Crusader is my preference; it averages 1 HP less, but it makes up for that with its Steely Resolve feature and ability to heal itself (or allies) with Devoted Spirit.
Fighter
You need feats. Fighter gives feats. Therefore, fighter is worth considering.
Pugilist Fighter
This variant fighter gets Improved Unarmed Strike and Endurance at 1st; Endurance is pretty crappy and you already have IUS, but you also get improved unarmed strike damage. It doesn’t scale like the monk’s, but it’s a little bit of a bonus. Much better if you can convince your DM to swap the second IUS for Improved Grapple (if you still need it) or Superior Unarmed Strike.
It’s also compatible with dungeoncrasher, below, as well as other fighter variants.
Dungeoncrasher Fighter
This fighter variant from Dungeonscape wants six of your levels, so you’d be a Barbarian 1/Fighter 6, but you get to deal 8d6+3×Strength when you bull rush someone into a wall. With this, you probably want to skip grappling entirely and go for bull rush feats: Improved Bull Rush, Shock Trooper from Complete Warrior, Knockback from Races of Stone. Also an excellent lead-in to the great warforged juggernaut prestige class in Eberron Campaign Setting, though that moves away from bear warrior.
Warforged Juggernaut
While a natural extension of dungeoncrasher, you don’t have to be to consider this prestige class. It grants a lot of very nice features, including some great immunities. It will near-literally make you into a tank, as in the armored weapons platform used in modern warfare, albeit bipedal.
The awkward thing about warforged juggernaut is that you really want to take Stone Power at 6th level, the same level you want to start juggernaut. Technically, this is not allowed; I’d ask the DM if I could slide that in. Without that, things get awkward.

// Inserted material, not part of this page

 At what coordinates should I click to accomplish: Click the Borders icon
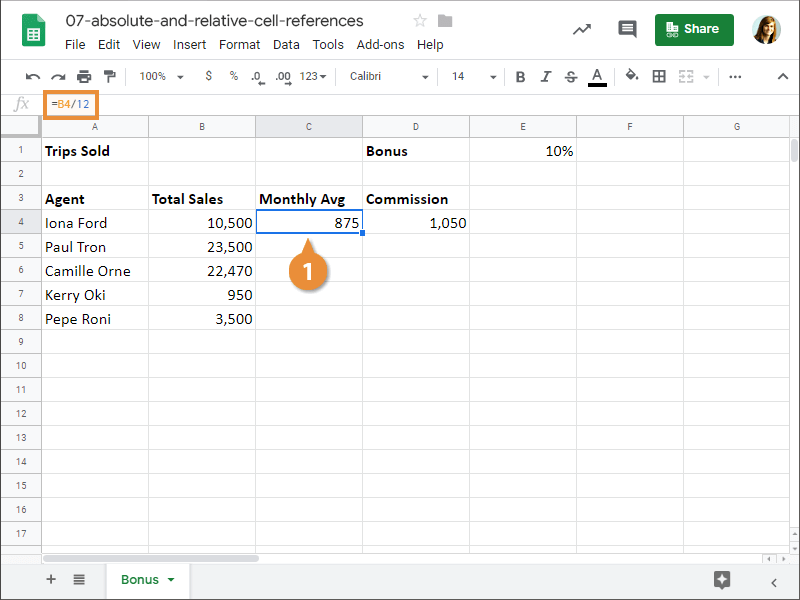[x=658, y=77]
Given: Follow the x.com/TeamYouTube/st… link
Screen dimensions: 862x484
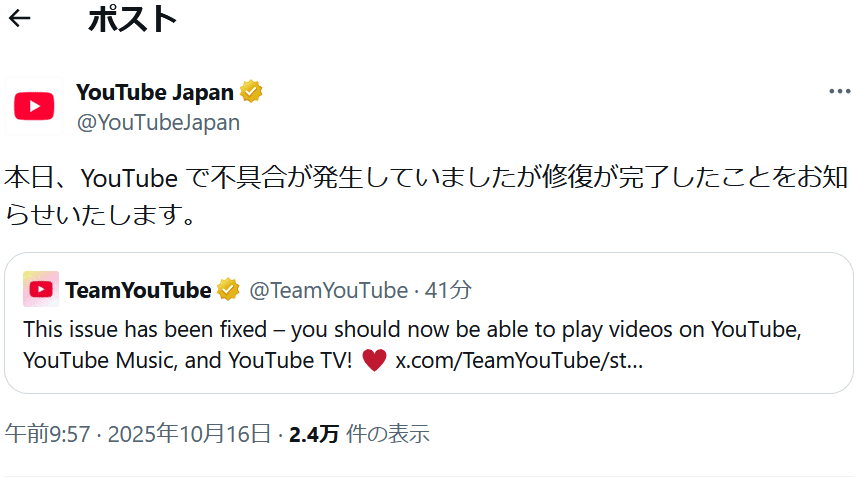Looking at the screenshot, I should click(x=519, y=360).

If you can, you can even do this without delaying bear warrior, by going Barbarian 5/Warforged Juggernaut 2/Bear Warrior 10/Warforged Juggernaut +3 (or Barbarian 4/Crusader 1). Both juggernaut and bear warrior require Power Attack, after all.
Final Recommendation
Warforged Barbarian 4/Crusader 1/Juggernaut 5/Bear Warrior 10
Assuming the DM okay’d combining bear totem and spiritual totem, and let me slide into juggernaut the same level I qualified, this is how I would do this.
For barbarian, I’d want city brawler, whirling frenzy, bear spiritual totem, bear totem, and dashing step. Crusader gets me mountain hammer and crusader’s strike, probably one of the Devoted Spirit stances.
I would take only the first two levels of warforged juggernaut at 5th and 6th, and then start bear warrior on time, only returning to warforged juggernaut after bear warrior is completed.
Feats are
- Adamantine Body
- Improved Bull Rush
- Stone Power
- Martial Stance (crushing weight of the mountain)
- Snap Kick
- Cold Iron Tracery
- Silver Tracery
The tracery feats in whichever order seems more pertinent. If necessary, they could come before Snap Kick. If DR really isn’t showing up (or you feel you’re overwhelming it anyway), Extra Rage and Superior Unarmed Strike are decent options. Versatile Unarmed Strike might be worthwhile if you have a lot of damage-type DR instead of material-type DR.
Finally, the 3rd and 4th level of barbarian aren’t really doing anything here. I’d strongly consider taking levels of fighter to get Improved Bull Rush and, say, Versatile Unarmed Strike, or pugilist fighter for the slight damage boost and then Improved Bull Rush. Your 3rd-level feat can be Extra Rage to get you two extra uses, replacing and then some the one you would have gotten at the 4th level of barbarian. Plus, this way you avoid multiclass experience penalties, if you have the misfortune of playing in a game where they’re enforced.